Problem to solve –
From the line containing "Given: Click the New Folder icon" to the last line of the listing, both included, copy every line exactly and drop the pictures.

[[ Exercise materials open ]]

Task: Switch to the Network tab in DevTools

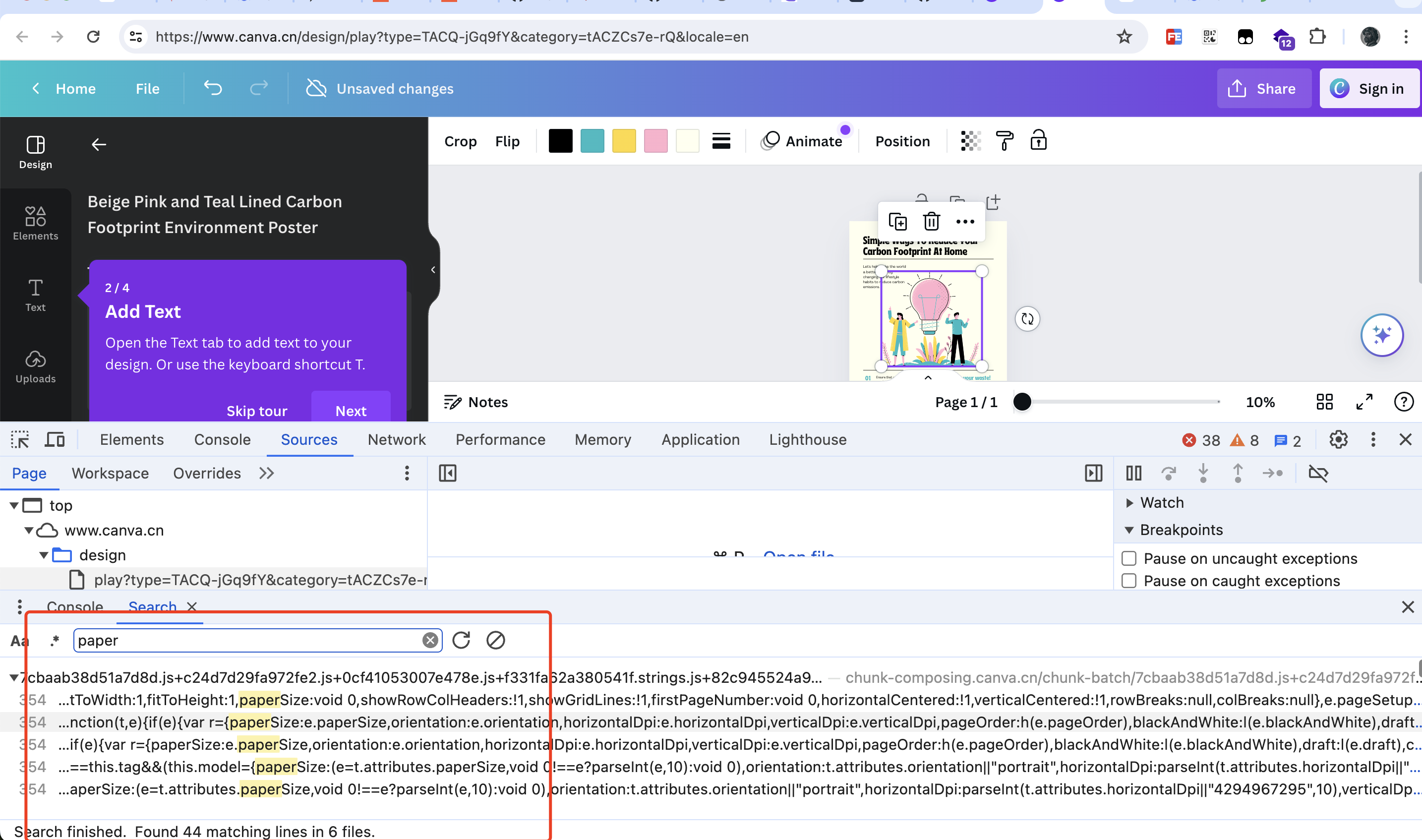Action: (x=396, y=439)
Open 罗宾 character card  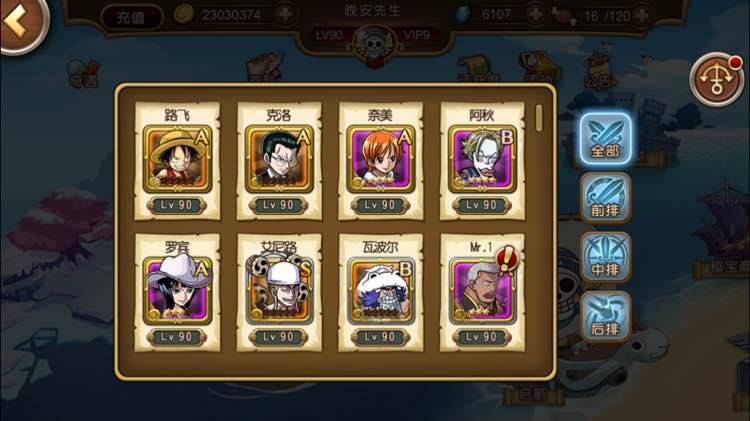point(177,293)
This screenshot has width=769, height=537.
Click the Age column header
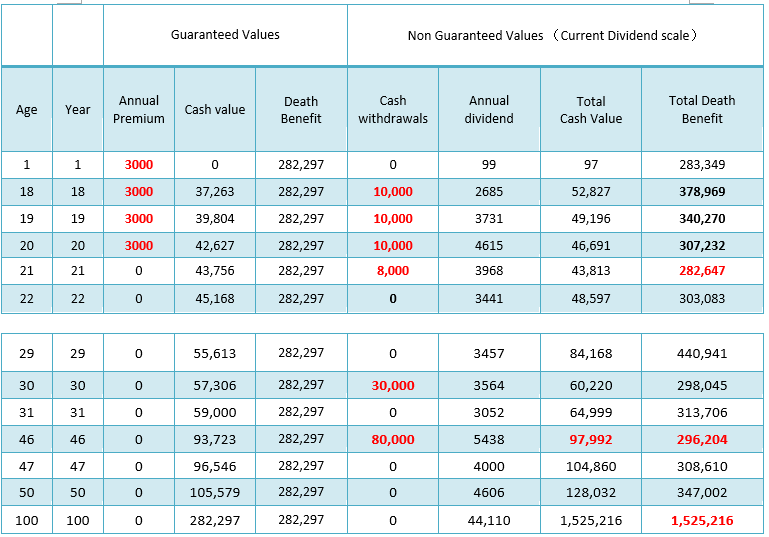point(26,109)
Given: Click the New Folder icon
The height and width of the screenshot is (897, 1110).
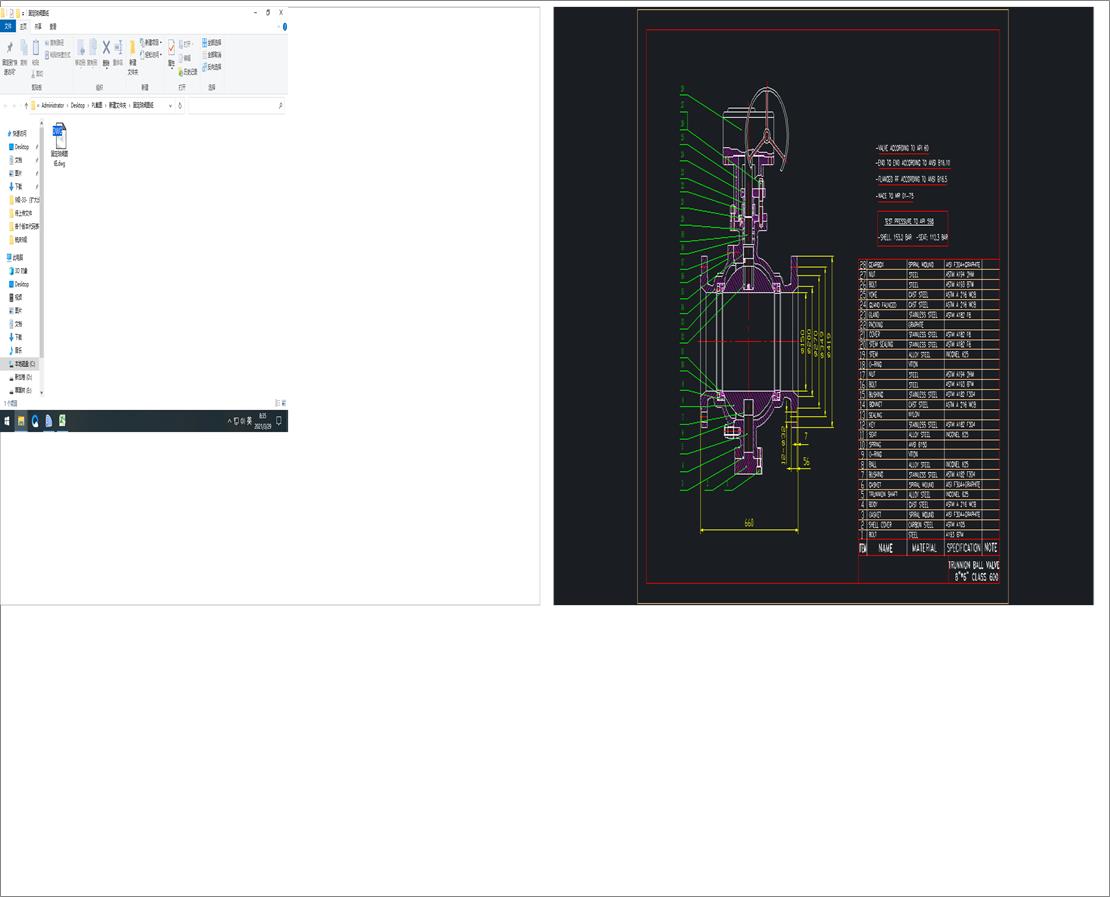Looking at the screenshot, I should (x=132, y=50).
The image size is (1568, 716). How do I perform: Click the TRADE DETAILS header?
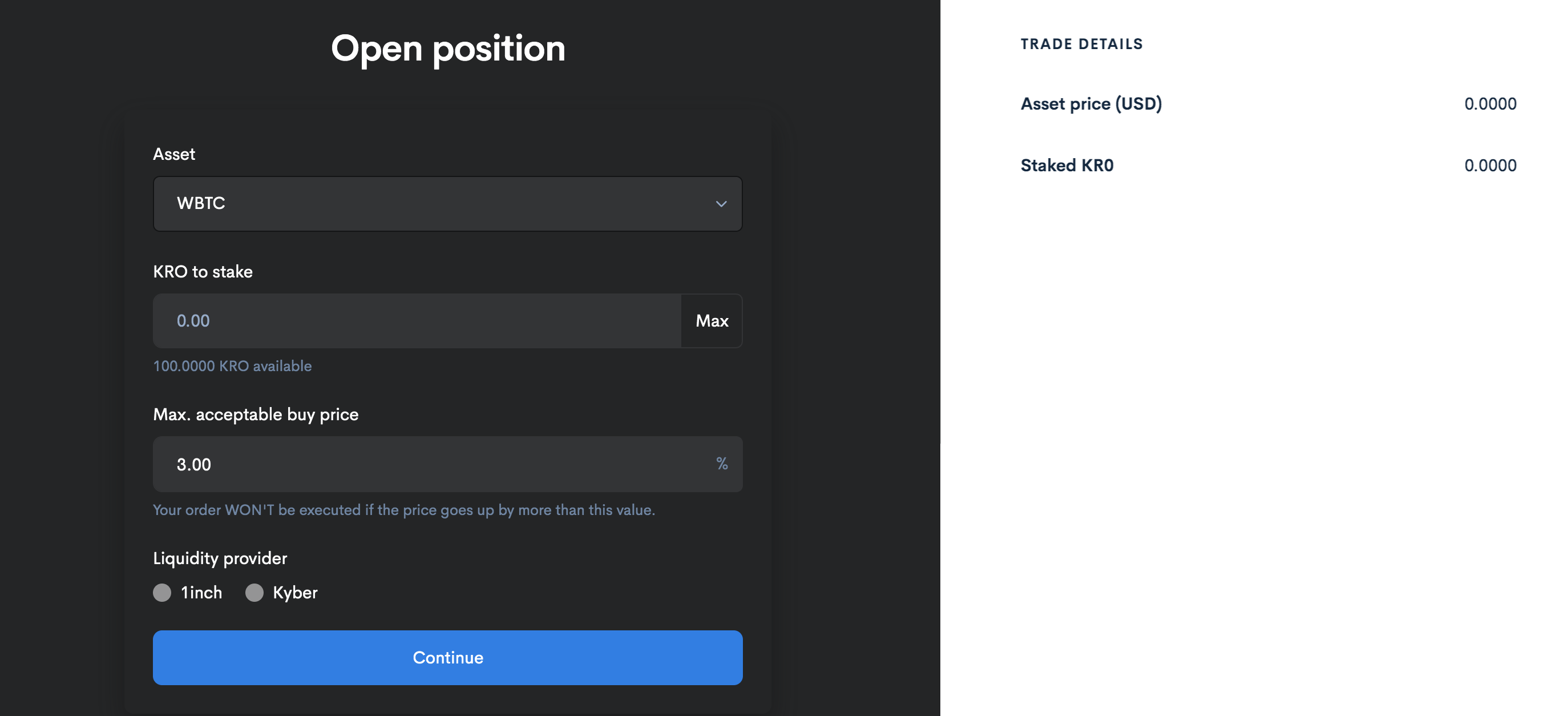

[[ Exercise materials closed ]]

Written solution –
Given: Click the New Folder icon
The height and width of the screenshot is (897, 1110).
Looking at the screenshot, I should (x=132, y=50).
The image size is (1568, 716). How do I perform: Click the TRADE DETAILS header?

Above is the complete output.